Finally, to manage the large quantities of cell migration data, we developed a tracking algorithm, dubbed Je'Xperiment (JEX), to analyze large sets of phase-contrast time-lapse data (supplemental Figure 3; source code available on request). Within 3 minutes, the software was able to track the neutrophils and output properties of each cell, such as its speed, chemotactic index, and directional velocity (supplemental Equations 3-5, respectively). The automated algorithm produced comparable results to manual tracking using the “cell tracking” plugin of ImageJ in only a fraction of the time (supplemental Figure 4).

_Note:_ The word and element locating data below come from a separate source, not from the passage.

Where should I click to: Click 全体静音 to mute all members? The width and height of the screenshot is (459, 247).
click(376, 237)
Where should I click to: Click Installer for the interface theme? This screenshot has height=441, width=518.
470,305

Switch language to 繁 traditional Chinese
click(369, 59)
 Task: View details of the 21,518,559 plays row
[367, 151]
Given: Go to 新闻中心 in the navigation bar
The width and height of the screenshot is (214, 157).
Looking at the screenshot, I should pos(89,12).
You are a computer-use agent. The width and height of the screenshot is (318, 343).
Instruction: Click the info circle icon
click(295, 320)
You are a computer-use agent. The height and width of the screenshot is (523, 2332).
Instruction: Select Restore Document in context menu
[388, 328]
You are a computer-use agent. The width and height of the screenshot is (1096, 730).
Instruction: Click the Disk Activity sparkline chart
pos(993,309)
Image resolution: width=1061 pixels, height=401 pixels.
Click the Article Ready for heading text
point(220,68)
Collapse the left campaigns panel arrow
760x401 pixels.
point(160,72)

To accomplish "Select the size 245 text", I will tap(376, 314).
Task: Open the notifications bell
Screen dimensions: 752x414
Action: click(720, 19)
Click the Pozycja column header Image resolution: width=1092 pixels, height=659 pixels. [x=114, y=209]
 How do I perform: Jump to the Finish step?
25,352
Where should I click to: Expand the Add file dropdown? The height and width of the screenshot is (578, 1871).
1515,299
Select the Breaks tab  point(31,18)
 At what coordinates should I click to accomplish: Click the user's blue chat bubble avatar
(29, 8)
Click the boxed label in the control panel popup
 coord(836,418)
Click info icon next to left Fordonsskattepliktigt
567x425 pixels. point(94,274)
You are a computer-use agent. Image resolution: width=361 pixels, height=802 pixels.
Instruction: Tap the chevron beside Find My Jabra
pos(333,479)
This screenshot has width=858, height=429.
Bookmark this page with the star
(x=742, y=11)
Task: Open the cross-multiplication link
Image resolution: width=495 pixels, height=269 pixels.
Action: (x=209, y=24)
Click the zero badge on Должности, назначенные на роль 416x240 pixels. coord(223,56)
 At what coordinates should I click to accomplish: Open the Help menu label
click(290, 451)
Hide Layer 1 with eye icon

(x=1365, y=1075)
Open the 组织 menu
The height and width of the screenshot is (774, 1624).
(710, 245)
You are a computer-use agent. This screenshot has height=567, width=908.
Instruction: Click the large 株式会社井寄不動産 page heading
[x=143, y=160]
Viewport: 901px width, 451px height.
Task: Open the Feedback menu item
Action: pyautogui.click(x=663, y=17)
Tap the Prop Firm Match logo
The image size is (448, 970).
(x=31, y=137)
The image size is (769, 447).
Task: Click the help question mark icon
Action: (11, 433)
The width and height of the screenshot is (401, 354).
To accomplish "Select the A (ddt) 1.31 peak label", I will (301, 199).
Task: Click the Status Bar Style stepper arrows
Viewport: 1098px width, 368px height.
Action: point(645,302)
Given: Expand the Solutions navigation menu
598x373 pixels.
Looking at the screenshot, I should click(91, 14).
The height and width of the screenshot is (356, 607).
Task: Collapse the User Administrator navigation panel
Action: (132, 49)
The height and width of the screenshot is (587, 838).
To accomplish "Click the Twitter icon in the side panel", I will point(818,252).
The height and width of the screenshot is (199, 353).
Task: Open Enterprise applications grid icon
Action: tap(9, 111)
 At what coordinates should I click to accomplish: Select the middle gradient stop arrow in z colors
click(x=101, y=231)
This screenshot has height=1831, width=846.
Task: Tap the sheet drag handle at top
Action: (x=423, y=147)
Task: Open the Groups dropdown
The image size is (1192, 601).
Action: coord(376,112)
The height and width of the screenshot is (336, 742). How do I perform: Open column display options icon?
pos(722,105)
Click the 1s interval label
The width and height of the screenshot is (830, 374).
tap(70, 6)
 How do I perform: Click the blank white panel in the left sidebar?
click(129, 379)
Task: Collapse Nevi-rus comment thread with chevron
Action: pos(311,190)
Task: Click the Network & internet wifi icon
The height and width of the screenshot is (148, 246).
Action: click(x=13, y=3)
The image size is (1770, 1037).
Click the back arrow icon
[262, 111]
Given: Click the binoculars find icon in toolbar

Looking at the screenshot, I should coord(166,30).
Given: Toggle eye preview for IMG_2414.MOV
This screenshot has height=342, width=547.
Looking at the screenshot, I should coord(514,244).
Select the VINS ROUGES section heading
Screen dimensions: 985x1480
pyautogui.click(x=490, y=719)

Neutrophil chemotaxis for different slopes of chemical gradient

To determine how the slope of the chemical gradient affected neutrophil chemotaxis, we developed a KOALA device with multiple channel lengths to vary the steepness of the chemical gradient (supplemental Figure 5A); furthermore, a dose-response varying the source chemoattractant concentration was performed to measure the chemotaxis response for each channel length (supplemental Figure 5B; supplemental Tables 1-3). As expected, the random migration speed increased as the channel length decreased, and little neutrophil movement was observed for shallow slope chemical gradients in the longer channels (supplemental Figure 5C). A similar trend was observed with the chemotactic index; however, this output quickly reached a roughly constant value as the channel length decreased (supplemental Figure 5D). Interestingly, the chemotaxis velocity reached a maximum value at an intermediate channel length for higher chemoattractant dose conditions but then decreased as the channel length decreased (supplemental Figure 5E). These results demonstrate that a microchannel length of 3 mm, the length chosen for the experiments shown in this work, enables robust neutrophil chemotaxis under a range of chemoattractant doses. Supplemental Videos 2 and 3 show examples of 2D human neutrophil chemotaxis in 3-mm-long microchannels, using source concentrations of 500nM fMLP and 0nM fMLP (control), respectively.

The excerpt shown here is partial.